Page extract =
Singer tap to pull data from a Google Cloud Storage bucket.
Maintainer: FIXD Automotive
Originally forked from Fishtown's tap-s3-csv
Singer tap that produces JSON-formatted data following the Singer spec.
Given a configuration that specifies a bucket, a file pattern to match, a file format (csv
or excel
),
and a table name, this tap reads new files from Google Cloud Storage, parses them, infers a schema, and outputs the data
according to the Singer spec.
To run locally, clone this repo, then run:
python setup.py install
Now you can run:
tap-gcs-csv --config config.json
to generate data.
This tap:
- Searches GCS for files matching the spec given.
- Samples 1000 records out of the first five files found to infer datatypes.
- Iterates through files from least recently modified to most recently modified, outputting data according to the generated schema & Singer spec.
- After completing each file, it writes out state that can be used to enable incremental replication.
Given a source file: gs://csv-bucket/csv-exports/today.csv
id,First Name, Last Name
1,Michael,Bluth
2,Lindsay,Bluth Fünke
3,Tobias,Fünke
And a config file:
{
"credentials_path": "./client_secret.json",
"start_date": "2017-05-01T00:00:00Z",
"bucket": "csv-bucket",
"tables": [
{
"name": "bluths",
"pattern": "csv-exports/(.*)\\.csv$",
"key_properties": ["id"],
"format": "csv"
}
]
}
An output record might look like:
{
"id": 3,
"first_name": "Tobias",
"last_name": "Funke",
"_gcs_source_bucket": "csv-bucket",
"_gcs_source_file": "csv-exports/today.csv",
"_gcs_source_lineno": 4,
"_gcs_extra": null
}
- Input files MUST have a header row.
- Input files MUST have cells fully populated. Missing cells will break the integration. Empty cells are handled by the tap.
- If you have the choice, use CSV, not Excel. This tap is able to stream CSV files from GCS row-by-row, but it cannot stream Excel files. CSV files are more efficient and more reliable.
- This tap can convert datetimes, but it does not infer date-time as an output datatype. If you want
the tap to convert a field to datetime, you must specify
date-time
as the_conversion_type
inschema_overrides
. See "Configuration Format" below for more information.
See below for an exhaustive list of configuration fields:
{
// A path to a JSON credentials file for a service account that
// has access to read from the bucket.
"credentials_path": "/path/to/client_secret.json",
// the start date to use on the first run. the tap outputs an updated state on each
// run which you can use going forward for incremental replication
"start_date": "2017-05-01T00:00:00Z",
// the bucket to use. make sure the service account credentials provided have read access.

What you need to do =
1. From the GCS tap page, output the passage starting with "- Samples 1000" and going on through "enable incremental replication.".
2. Summarize the GCS tap page in two sentences.
3. In the GCS tap page, rewrite the paragraph beginning "If you have the choice, use CSV" in a shorter form that keeps its main facts.

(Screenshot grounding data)
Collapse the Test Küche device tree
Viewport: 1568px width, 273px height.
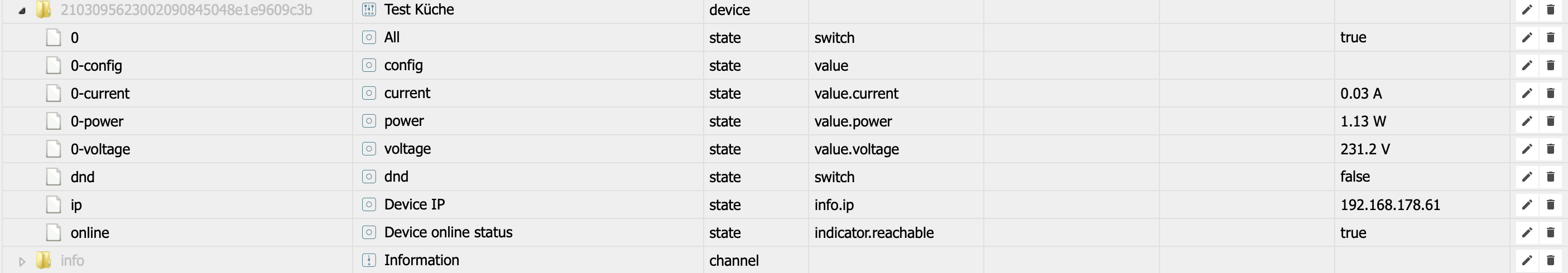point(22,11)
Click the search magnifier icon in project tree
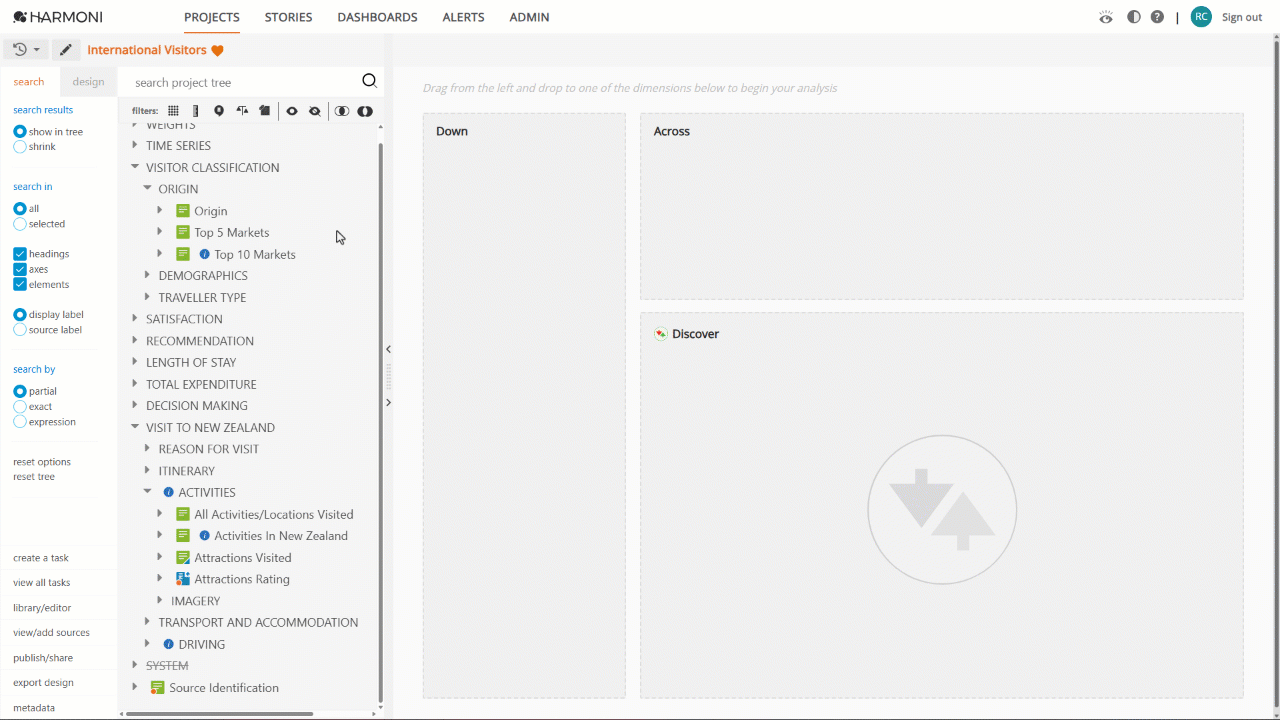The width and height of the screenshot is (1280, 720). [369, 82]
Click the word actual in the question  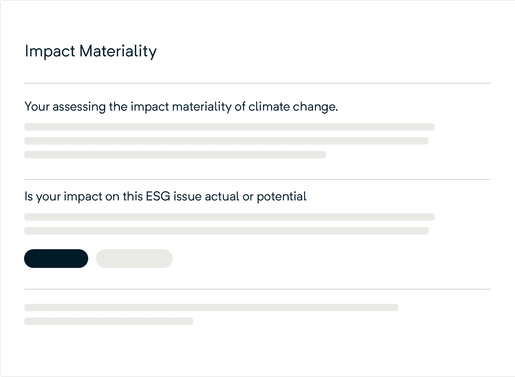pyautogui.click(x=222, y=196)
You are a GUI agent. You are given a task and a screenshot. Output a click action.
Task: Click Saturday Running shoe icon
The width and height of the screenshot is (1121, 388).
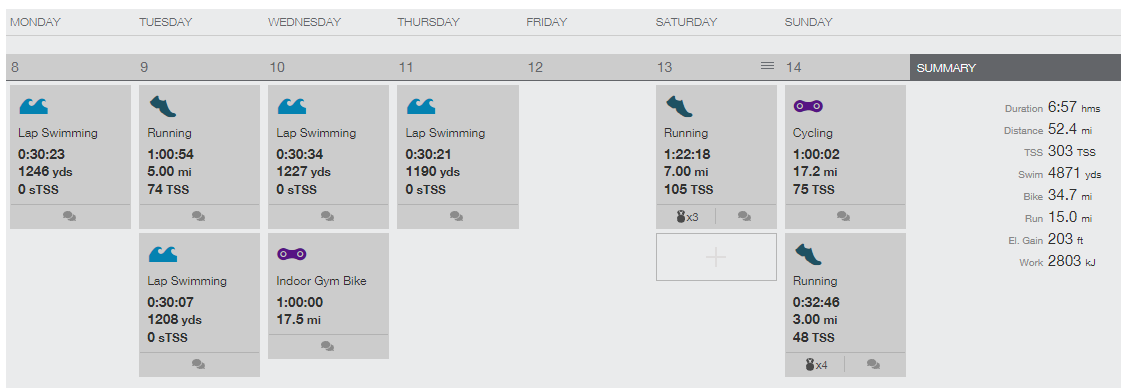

Replies =
1.
- Samples 1000 records out of the first five files found to infer datatypes.
- Iterates through files from least recently modified to most recently modified, outputting data according to the generated schema & Singer spec.
- After completing each file, it writes out state that can be used to enable incremental replication.

2. This Singer tap, maintained by FIXD Automotive and forked from Fishtown's tap-s3-csv, pulls data from a Google Cloud Storage bucket and produces JSON-formatted data following the Singer spec. It searches GCS for files matching the given spec, samples 1000 records from the first five files to infer datatypes, processes files from least to most recently modified, and writes out state after each file to enable incremental replication.

3. Prefer CSV over Excel when possible: the tap can stream CSV files from GCS row-by-row but cannot stream Excel files, making CSV more efficient and reliable.